Town Crier also belongs to this type of oracle. It uses Intel SGX (Software Guard Extensions) architecture to prevent data tampering by running code in a black-box-like environment, providing a hardware-based trust mechanism.

These types of oracles have their own weaknesses, including technical issues, such as the shortcomings of the TLSNotary algorithm; single point of failure issues; data source risk issues, etc. However, they also have advantages such as low cost and high efficiency, and the technology of proof of authenticity is continuously evolving.

Although they are centralized, since these oracles are commercialized, they only do the work of providing data, and the security of the data is directly related to their own development, so their motives for wrongdoing are relatively small.

In addition to oracles that provide trust through technology, there is another type of trusted center oracle: imagine if the town's clock added a time announcement feature? The blind person walks up to the clock, presses a button, and the clock directly tells him the current time.

When a blockchain needs certain data from an authoritative institution (such as a government agency, bank, etc.), having that institution build an oracle to provide data may be a good approach. At this point, what matters is not the technology of the oracle, but whether the data source itself is willing to open an interface. The source of trust is not the design of the oracle, but the institution itself.

This is a way to inherit off-chain trust to on-chain, relying on the trust produced by traditional trust production mechanisms. Although highly centralized, it has positive and significant implications for a considerable period in history, such as in lending and commercial lending scenarios. Remember, blockchain is not meant to negate all other ways of producing trust.

Taking government institutions as an example, it is easy to understand the characteristics of this type of oracle, but this category may also include commercial types of data sources and oracles that serve specific data needs. Such data is often the result of calculations of a large amount of special data, and only specialized institutions have the capability to provide such data results.

▶ [Aim 1]: Reproduce the part of the entries that opens with the line containing "Click the line starting 그 공으로 현종의 측근이" and runs through the end of the entries, including both ends.
The excerpt on blockchain oracles and the entries after it are separate pieces of material.

Data for locating visible targets:
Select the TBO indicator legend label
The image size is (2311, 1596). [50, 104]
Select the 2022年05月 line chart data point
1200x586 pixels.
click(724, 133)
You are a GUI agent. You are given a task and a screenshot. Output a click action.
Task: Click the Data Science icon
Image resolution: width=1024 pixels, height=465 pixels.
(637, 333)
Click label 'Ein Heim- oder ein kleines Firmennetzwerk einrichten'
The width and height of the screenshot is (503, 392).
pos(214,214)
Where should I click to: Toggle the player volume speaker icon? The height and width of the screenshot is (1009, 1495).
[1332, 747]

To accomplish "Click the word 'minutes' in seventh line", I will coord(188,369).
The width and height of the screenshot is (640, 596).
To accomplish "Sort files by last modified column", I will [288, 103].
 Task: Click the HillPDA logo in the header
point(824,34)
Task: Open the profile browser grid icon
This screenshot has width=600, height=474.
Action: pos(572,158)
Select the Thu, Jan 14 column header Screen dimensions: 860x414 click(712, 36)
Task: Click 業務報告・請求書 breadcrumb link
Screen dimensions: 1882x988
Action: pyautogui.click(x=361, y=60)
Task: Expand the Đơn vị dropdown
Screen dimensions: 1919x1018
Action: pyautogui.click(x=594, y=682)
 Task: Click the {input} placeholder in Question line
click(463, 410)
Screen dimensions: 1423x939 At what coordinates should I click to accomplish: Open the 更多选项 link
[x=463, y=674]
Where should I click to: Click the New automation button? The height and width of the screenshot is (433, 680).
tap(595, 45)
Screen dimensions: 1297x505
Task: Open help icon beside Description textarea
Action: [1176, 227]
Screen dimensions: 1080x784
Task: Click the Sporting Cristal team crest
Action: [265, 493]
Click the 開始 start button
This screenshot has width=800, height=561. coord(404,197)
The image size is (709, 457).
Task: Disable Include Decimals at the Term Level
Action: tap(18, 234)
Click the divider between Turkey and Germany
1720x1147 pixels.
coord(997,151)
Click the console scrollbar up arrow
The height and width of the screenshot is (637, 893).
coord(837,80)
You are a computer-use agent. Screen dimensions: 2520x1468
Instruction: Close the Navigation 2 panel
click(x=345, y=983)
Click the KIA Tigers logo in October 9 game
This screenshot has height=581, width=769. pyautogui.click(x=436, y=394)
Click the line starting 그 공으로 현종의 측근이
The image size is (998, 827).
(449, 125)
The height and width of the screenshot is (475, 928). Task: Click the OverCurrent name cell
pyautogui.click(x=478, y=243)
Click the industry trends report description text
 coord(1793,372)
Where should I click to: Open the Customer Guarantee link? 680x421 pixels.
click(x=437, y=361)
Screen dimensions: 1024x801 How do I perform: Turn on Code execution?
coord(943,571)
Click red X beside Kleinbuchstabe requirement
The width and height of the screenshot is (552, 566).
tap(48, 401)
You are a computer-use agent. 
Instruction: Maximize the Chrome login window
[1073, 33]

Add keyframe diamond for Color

▶ [Aim 2]: Rewrite the part of the oracle excerpt that opens with the words containing "When a blockchain" and closes with "the institution itself.", changing "interface" to "API".

▶ [Complete output 1]:
Click the line starting 그 공으로 현종의 측근이
The image size is (998, 827).
(449, 125)
The height and width of the screenshot is (475, 928). Task: Click the OverCurrent name cell
pyautogui.click(x=478, y=243)
Click the industry trends report description text
 coord(1793,372)
Where should I click to: Open the Customer Guarantee link? 680x421 pixels.
click(x=437, y=361)
Screen dimensions: 1024x801 How do I perform: Turn on Code execution?
coord(943,571)
Click red X beside Kleinbuchstabe requirement
The width and height of the screenshot is (552, 566).
tap(48, 401)
You are a computer-use agent. 
Instruction: Maximize the Chrome login window
[1073, 33]

Add keyframe diamond for Color

▶ [Complete output 2]:
When a blockchain needs certain data from an authoritative institution (such as a government agency, bank, etc.), having that institution build an oracle to provide data may be a good approach. At this point, what matters is not the technology of the oracle, but whether the data source itself is willing to open an API. The source of trust is not the design of the oracle, but the institution itself.